Construction
It is the purchase of an ITM put and the simultaneous writing of an OTM put, with the same expiration on the same underline security.
It is a debit spread because the money we have to pay for the long put is more than the money we earn from the written put.
When to use
When we believe that the price of the underline security will fall but not very much. In order to take advantage of the decline, we write the OTM put and we use the proceeds from the sale to partially finance the purchase of the long put. The expected decline should be mild because the put bear spread strategy imposes a limit on potential profits. Maximum loss occurs when the price of the underline closes at or above the higher strike price at expiration and maximum profit when it closes at or below the lower strike.
Loss/Profit at expiration
Maximum loss: Net premium paid + commissions.
Maximum profit: (Long put strike – short put strike) – net premium paid – commissions.
Profit/Loss diagram
Below we can see the profit/loss diagram for the put bear spread strategy. We assume that the long put has strike $30 and premium $3 and the short put has strike $25 and premium $1.

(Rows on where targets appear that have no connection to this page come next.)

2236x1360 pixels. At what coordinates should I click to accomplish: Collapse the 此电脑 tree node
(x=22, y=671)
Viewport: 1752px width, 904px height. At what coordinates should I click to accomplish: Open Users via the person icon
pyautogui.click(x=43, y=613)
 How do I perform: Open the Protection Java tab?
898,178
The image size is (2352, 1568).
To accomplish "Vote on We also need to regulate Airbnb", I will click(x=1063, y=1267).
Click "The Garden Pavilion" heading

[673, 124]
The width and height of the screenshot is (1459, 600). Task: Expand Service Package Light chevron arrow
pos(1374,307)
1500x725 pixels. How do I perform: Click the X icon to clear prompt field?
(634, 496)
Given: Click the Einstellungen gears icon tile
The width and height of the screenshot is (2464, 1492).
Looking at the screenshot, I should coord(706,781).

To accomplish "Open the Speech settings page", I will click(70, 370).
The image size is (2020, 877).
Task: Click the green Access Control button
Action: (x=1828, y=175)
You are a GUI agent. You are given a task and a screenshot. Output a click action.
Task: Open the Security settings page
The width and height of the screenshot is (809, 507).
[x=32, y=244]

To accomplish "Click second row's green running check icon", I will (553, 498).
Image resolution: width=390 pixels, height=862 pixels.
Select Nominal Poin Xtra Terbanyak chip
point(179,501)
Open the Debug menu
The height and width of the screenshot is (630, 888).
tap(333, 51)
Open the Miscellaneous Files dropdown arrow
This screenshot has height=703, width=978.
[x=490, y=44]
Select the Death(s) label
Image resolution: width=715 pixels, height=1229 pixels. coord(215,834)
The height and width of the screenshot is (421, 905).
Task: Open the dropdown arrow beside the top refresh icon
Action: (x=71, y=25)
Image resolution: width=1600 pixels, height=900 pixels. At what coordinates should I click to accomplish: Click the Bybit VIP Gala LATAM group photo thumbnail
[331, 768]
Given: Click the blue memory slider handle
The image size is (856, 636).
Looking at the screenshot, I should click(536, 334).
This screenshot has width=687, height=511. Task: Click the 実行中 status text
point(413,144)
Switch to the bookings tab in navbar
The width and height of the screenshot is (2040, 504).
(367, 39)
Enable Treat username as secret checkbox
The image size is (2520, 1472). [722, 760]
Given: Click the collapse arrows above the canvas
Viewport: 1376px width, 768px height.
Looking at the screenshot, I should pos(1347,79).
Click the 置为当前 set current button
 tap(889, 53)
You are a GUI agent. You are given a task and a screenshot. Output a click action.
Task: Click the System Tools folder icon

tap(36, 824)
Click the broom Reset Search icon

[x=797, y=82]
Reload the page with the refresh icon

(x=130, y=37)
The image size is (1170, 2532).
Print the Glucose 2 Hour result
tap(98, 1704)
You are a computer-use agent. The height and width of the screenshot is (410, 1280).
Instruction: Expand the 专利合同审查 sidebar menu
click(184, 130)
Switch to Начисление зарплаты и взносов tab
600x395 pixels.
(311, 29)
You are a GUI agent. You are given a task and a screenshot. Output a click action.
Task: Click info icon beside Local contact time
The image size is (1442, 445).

Put bear spread strategy example
In the daily chart of NTAP price is visiting a strong resistance (line 1) for the first time, so the possibility of a reversal is high. The market (SPY) at the same time is in a mid term uptrend and that’s why we believe that the price of the stock will not decline very much for the next month. Also near $28 we can spot a support (line 2) which will possibly prevent a farther downward movement. At the end of the day in point A, we can observe a dark cloud cover candlestick pattern which augments the possibility of a reversal.
We can buy 5 puts with strike $33, premium $2.50 and expiration after one month and write 5 puts with strike $28, premium $0.50 and the same expiration. If the stock after one month is at $28 or below, then we achieve the maximum profit which is $1500 minus commissions {[($33-$28)-($2.50-0.50)]x500}. If the stock at expiration is at or above $33, both puts are worthless (OTM) and we have the maximum loss which is $1000 plus commissions [($2.50-$0.50)x500]. Of course we can close any leg or the whole position before expiration if we find it useful.